While total investment sales activity in the retail real estate sector remains slow, single-tenant net lease deals are picking up steam, according to industry insiders.

The lower price tags associated with single-tenant properties have translated into greater demand from investors. Meanwhile, the easier risk assessments inherent in deals involving single tenants with long-term leases make net lease acquisitions seem like a safer bet to lenders. As a result, in the first quarter of this year, there was an appreciable uptick in transaction volume compared to the first quarter of 2009, and on some of the highest quality assets, cap rates declined.

“These deals aren’t trading on pure real estate; they are trading on the credit of the tenant [as well.] That adds value in a tough market,” says Kris Cooper, managing director with the retail capital markets at Jones Lang LaSalle, a Chicago-based real estate services firm. “And a lot of those deals are done long term, with 10-year, 15-year, 20-year leases, so you have a lot of stability, a lot of security.”

Because of net lease deals’ perceived stability, the sales volume in the sector hasn't dropped as far during the down cycle as it has for overall retail investment sales. While total sales declined about 80 percent from mid-2007 through mid-2009, sales of net lease properties decreased by only about 40 percent, according to Bernard J. Haddigan, senior vice president and managing director of the national retail group with Marcus & Millichap Real Estate Investment Services, an Encino, Calif.-based firm.

Even during the deep freeze of 2009, single tenant assets occupied by the likes of McDonald’s and AutoZone continued trading, says Jon Adamo, vice president of dispositions with National Retail Properties Inc., an Orlando, Fla.-based REIT specializing in single-tenant net lease investments. And now that financing has become easier to obtain and tenants are once again talking about expansion, investors are starting to target larger properties in major metro markets. Among these are well-performing drugstores including CVS and Walgreens; dollar stores and bank branches for large national banks like Chase and Bank of America, according to Adamo.

Brokers note that though there has been less interest from 1031 exchange buyers (simply because in today’s market those buyers have fewer gains to protect), high net worth individuals and newly formed funds continue to have an appetite for single-tenant net lease deals. While last year many of the deals that closed were in the $1 million to $2 million range, in the first quarter of 2010 there were more transactions with $5 million and $6 million price tags, says Randy Blankstein, president with Northbrook, Ill.-based net lease brokerage firm The Boulder Group.
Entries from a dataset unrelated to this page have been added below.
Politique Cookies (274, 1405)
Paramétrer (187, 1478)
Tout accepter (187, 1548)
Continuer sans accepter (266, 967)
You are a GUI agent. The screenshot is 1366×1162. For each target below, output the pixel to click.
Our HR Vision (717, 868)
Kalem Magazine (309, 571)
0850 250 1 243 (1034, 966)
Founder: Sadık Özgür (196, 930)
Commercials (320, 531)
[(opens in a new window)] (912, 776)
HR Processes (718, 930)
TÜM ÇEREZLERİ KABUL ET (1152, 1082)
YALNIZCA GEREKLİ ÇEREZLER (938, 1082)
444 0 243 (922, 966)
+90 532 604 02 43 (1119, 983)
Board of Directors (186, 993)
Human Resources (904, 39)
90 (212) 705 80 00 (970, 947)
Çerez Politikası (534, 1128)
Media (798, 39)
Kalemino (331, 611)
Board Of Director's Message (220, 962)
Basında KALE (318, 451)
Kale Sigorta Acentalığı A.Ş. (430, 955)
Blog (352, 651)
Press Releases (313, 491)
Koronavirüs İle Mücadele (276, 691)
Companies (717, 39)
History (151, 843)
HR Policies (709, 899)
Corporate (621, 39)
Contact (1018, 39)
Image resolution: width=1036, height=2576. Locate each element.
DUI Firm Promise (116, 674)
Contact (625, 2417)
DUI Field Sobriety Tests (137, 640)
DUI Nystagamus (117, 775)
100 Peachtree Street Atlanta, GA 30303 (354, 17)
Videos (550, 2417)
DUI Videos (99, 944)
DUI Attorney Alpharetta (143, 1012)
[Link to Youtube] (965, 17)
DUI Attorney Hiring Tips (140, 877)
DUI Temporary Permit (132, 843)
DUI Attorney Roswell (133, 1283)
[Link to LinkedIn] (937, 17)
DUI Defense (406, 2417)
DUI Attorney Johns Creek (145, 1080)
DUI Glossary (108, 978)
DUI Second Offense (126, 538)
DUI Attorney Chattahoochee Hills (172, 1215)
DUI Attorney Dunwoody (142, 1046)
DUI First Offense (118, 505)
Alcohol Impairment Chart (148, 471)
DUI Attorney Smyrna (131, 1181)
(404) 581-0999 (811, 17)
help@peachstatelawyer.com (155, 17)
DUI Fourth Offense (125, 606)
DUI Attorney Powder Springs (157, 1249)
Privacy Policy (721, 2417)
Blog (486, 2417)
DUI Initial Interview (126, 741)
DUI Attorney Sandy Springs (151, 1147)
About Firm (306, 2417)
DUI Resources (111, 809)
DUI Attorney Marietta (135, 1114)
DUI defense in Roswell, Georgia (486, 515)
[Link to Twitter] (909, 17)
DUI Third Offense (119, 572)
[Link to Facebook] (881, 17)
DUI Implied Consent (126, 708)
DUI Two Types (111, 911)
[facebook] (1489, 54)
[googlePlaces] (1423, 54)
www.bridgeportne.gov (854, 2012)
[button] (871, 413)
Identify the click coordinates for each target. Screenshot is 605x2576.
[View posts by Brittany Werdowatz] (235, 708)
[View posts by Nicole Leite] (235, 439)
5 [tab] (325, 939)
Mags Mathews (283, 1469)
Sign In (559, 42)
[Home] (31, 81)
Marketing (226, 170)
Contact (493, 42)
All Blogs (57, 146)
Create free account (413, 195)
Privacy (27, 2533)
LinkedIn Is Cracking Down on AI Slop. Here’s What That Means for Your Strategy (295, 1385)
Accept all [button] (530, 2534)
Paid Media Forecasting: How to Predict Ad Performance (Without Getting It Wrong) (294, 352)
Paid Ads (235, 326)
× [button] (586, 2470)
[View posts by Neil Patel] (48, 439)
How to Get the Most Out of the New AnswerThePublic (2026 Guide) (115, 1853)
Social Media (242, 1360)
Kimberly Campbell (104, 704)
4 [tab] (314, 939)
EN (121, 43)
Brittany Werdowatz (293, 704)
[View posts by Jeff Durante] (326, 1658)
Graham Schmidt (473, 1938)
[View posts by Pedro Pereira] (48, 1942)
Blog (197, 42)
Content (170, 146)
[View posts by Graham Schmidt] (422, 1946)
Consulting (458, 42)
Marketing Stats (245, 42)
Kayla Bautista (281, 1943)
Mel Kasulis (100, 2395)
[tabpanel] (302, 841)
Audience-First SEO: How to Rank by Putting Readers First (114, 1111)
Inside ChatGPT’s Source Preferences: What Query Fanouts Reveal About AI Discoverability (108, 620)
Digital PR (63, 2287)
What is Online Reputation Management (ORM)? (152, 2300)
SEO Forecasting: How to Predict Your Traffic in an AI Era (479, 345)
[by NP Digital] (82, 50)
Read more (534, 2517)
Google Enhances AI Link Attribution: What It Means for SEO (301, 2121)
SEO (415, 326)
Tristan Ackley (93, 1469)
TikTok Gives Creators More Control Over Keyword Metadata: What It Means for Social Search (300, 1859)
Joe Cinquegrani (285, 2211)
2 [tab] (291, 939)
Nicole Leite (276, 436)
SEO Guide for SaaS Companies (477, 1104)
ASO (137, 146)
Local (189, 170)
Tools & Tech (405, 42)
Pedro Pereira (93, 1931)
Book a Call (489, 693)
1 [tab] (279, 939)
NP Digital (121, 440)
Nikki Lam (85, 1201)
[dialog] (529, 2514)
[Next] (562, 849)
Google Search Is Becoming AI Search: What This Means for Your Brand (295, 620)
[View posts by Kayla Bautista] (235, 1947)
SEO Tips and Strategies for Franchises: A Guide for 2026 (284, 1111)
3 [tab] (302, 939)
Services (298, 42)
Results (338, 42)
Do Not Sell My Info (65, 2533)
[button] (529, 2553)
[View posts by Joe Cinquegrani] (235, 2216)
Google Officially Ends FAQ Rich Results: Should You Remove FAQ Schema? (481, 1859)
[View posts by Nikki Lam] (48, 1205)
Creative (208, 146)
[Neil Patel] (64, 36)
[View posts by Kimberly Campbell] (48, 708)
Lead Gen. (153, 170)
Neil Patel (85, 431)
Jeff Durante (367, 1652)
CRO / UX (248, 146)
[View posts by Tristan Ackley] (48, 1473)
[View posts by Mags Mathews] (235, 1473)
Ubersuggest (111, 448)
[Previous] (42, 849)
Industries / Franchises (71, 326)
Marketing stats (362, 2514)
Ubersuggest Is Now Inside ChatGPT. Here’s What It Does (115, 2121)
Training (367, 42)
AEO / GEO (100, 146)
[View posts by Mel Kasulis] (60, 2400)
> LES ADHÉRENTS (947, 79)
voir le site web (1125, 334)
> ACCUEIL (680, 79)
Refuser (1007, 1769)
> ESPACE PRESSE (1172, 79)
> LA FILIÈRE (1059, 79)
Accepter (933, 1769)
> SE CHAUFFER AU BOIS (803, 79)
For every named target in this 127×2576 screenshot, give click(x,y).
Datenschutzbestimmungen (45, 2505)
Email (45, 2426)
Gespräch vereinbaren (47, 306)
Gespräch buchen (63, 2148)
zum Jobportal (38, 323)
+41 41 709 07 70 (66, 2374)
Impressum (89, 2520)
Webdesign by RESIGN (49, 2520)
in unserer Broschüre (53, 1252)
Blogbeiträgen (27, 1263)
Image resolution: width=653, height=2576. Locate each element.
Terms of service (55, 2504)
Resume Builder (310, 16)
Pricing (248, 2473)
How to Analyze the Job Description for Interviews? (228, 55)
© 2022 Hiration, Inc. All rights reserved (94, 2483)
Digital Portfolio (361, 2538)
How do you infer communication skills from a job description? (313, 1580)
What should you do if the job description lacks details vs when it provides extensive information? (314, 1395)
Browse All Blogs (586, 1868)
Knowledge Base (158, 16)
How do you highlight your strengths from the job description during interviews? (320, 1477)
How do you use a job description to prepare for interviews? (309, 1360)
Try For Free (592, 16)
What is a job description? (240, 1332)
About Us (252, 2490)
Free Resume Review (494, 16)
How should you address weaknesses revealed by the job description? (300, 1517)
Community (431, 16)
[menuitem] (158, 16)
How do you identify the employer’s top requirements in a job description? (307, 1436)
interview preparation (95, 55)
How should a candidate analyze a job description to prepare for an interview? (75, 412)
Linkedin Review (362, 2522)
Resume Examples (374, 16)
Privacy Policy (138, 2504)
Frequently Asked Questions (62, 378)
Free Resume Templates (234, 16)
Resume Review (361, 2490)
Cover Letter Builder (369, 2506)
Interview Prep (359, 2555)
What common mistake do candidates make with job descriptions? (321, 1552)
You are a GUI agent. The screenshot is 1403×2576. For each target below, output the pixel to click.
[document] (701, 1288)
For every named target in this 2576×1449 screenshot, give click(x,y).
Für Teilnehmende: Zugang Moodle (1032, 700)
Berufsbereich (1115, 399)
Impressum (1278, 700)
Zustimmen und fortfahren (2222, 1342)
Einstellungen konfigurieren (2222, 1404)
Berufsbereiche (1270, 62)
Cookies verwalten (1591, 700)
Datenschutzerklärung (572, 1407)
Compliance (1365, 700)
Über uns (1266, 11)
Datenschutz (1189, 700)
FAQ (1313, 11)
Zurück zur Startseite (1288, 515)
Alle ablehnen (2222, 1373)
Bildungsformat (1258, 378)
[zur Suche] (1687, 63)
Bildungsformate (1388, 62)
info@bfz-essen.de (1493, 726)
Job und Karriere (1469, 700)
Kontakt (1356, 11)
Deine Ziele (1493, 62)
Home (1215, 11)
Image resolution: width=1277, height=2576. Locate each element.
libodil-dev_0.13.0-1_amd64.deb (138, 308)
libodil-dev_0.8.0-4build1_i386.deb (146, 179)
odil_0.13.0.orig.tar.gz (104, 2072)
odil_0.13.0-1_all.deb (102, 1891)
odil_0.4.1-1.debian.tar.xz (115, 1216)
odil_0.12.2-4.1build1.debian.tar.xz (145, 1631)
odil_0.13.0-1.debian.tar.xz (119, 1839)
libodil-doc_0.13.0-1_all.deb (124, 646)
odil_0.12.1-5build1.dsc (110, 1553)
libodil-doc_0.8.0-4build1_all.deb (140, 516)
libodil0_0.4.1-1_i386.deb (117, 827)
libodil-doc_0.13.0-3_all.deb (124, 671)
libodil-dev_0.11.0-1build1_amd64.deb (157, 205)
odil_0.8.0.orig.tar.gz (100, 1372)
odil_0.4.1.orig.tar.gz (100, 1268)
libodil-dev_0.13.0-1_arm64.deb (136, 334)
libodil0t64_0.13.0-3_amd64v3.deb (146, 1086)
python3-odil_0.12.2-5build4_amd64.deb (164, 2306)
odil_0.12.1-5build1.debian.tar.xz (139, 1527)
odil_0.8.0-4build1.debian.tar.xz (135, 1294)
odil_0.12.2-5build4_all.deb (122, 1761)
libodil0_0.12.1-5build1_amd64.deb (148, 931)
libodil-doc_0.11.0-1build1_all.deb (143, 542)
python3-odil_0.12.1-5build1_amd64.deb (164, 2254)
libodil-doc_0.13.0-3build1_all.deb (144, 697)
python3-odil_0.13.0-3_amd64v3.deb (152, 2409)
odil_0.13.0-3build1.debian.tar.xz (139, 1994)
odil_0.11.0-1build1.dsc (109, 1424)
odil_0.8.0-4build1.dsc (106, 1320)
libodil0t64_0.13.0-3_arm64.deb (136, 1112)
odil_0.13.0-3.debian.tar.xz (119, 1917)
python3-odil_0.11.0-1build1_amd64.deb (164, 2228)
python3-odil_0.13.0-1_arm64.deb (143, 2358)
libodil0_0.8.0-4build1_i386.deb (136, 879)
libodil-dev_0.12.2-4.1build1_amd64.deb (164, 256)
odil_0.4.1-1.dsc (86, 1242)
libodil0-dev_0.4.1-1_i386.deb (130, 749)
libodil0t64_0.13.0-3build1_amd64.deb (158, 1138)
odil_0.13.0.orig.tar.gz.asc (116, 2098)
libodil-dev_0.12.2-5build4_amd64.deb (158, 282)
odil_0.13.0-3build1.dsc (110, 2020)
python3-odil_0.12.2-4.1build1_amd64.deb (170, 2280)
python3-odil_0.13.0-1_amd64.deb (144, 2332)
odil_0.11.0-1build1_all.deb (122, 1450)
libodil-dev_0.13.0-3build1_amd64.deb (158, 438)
In part that’s a function of financing availability—loans for transactions larger than $8 million are still difficult to get, he notes. But on smaller deals involving a good credit tenant it’s possible to secure conservative financing with a 70 percent LTV ratio and an interest rate of approximately 6.25 percent, with a five-year term and a 25-year amortization schedule. (That’s not far off the historical norms of 80 percent LTVs, 10-year terms and 30-year amortization schedules.)

In addition, Blankstein notes that approximately 30 percent of net lease transactions today are done on an all-cash basis.

The more favorable market conditions have caused cap rates on assets occupied by the most desirable tenants to compress by about 20 basis points to 25 basis points, to the mid-7 percent range, according to several brokers. Today, a deal on a Walgreens, which is considered a benchmark for the net lease market, would close at approximately 7.75 percent, says Gill M. Warner, senior director of investment sales with Stan Johnson Co., a Tulsa, Okla.-based commercial real estate investment firm. Warner estimates that in the first quarter of 2010 Stan Johnson, which specializes in single-tenant net lease assets, experienced a 50 percent increase in transaction volume from the first quarter of 2009.

Even assets occupied by riskier tenants are trading hands, though at higher than average cap rates. Last month, for example, National Retail Properties closed on a sale of a Starbucks site in Harlingen, Texas at an 8.62 percent cap rate. Starbucks has eight years remaining on its lease.

Barring any unforeseen circumstances, the net lease market will likely continue to improve through the rest of the year, according to Cooper. “I think we are at the bottom, we’ve seen stabilization occur. At some point, we’ll see prices increase,” he says.